The motivation for our study came from a brief experiment in which we compared windowing with a decision tree algorithm to windowing with a rule learning algorithm in the noise-free Mushroom domain. This domain contains 8124 examples represented by 22 symbolic attributes. The task is to discriminate between poisonous and edible mushrooms. Figure 2 shows the results of this experiment.
|
The left graph shows the run-time behavior over different training set sizes of C4.5 invoked with its default parameters versus C4.5 invoked with one pass of windowing (parameter setting -t 1). No significant differences can be observed, although windowing seems to eventually achieve a little run-time gain. The graph is quite similar to one resulting from experiments with ID3 and windowing shown by [59], so that we believe the differences in the original version of windowing and the one implemented in C4.5 are negligible in this domain. The results are also consistent with those of [53], who, for this domain, reported run-time savings of no more than 15% for windowing with appropriate parameter settings.
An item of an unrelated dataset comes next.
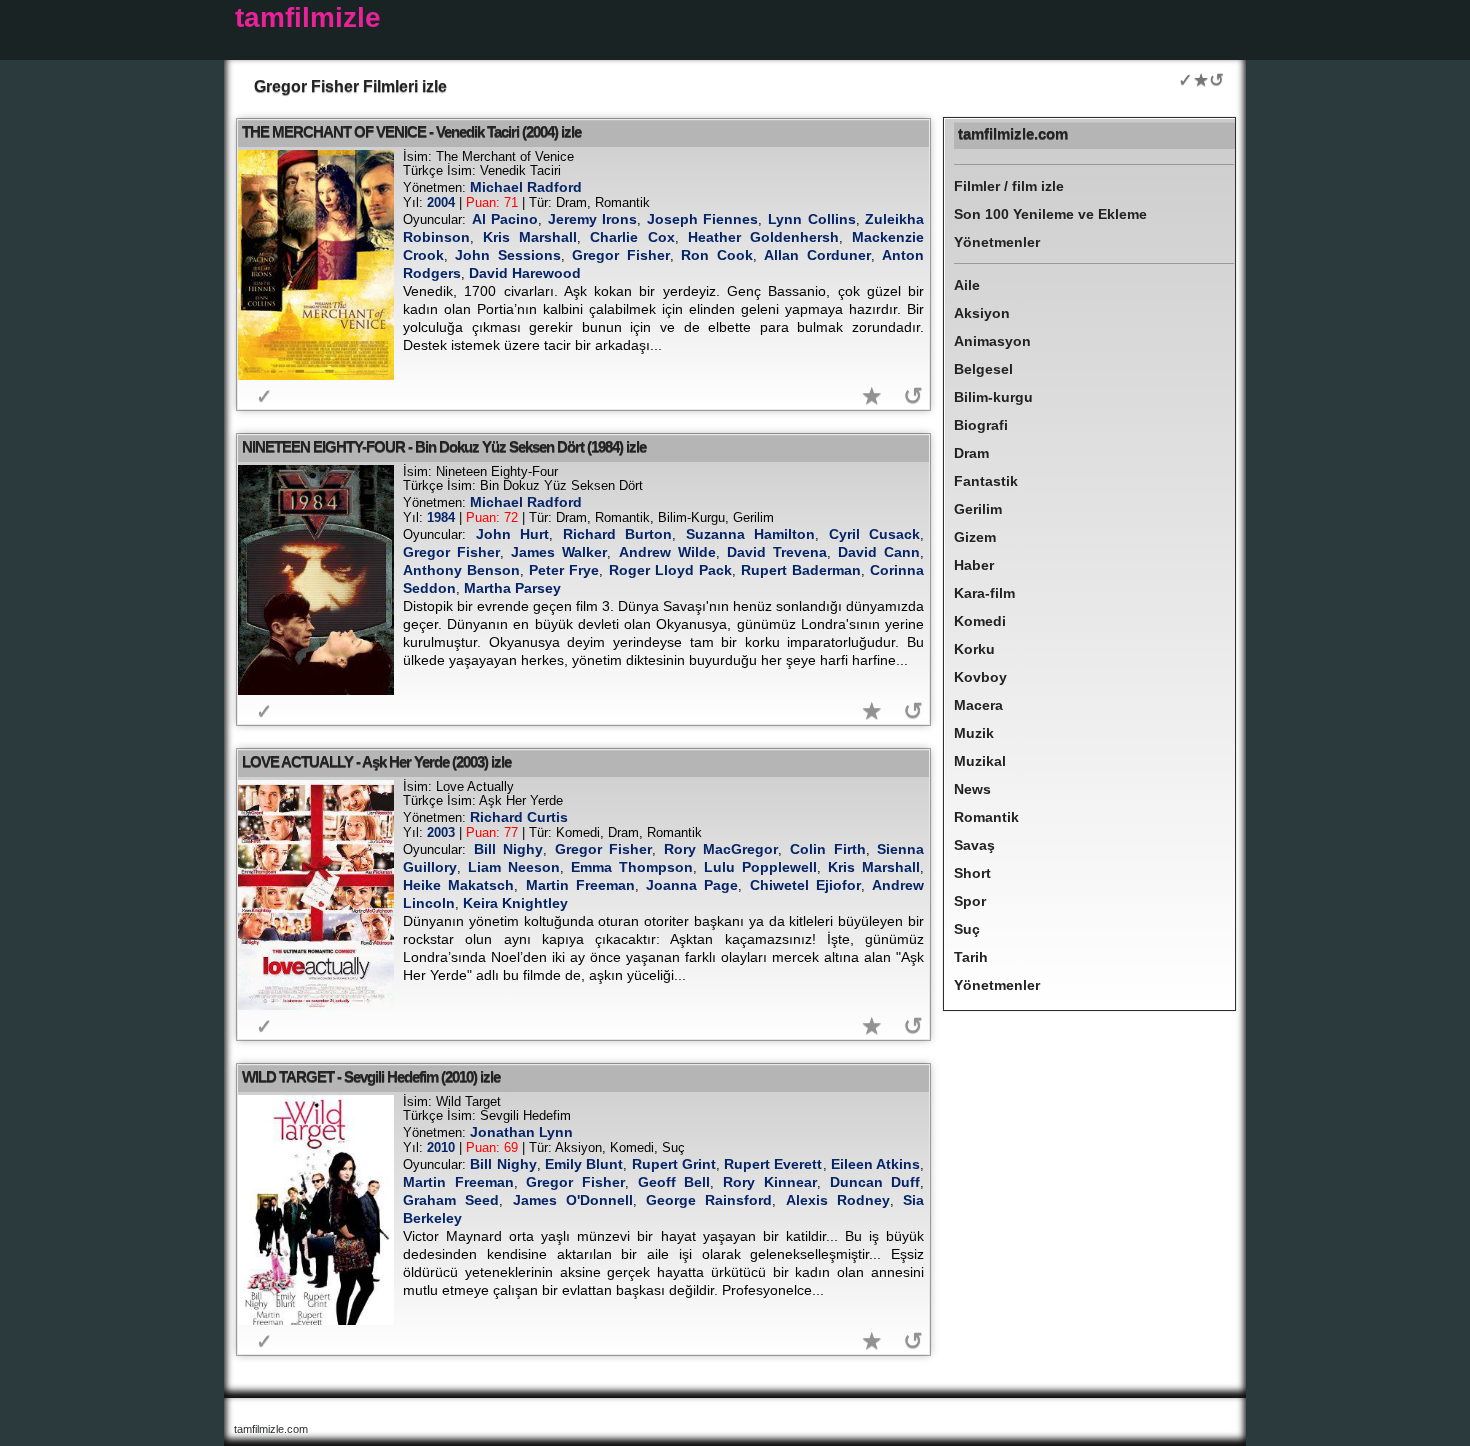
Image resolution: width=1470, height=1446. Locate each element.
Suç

In any case, it is obvious that the run-time of both C4.5 and C4.5 with windowing grows linearly with the number of training examples.2
On the other hand, the right half of Figure 2 depicts a similar experiment with windowing and DOS, a simple separate-and-conquer rule learning algorithm. DOS3 is basically identical to p FOIL, a propositional version of FOIL [52] that uses information gain as a search heuristic, but no stopping criterion. Our implementation of windowing closely follows the algorithm depicted in Figure 1. The results show a large difference between DOS without windowing, which again takes linear time, and DOS with windowing, which seems to take only constant time for training set sizes of about 3000 examples and above. This surprising constant-time learning behavior can be explained by the fact that if windowing is able to reliably discover a correct theory from a subset of the examples, it will never use more than this amount of examples for learning this theory. The remaining examples are only used for verifying that the learned theory has been correctly learned. These costs, albeit linear in principle, are negligible compared to the costs of learning the correct theory.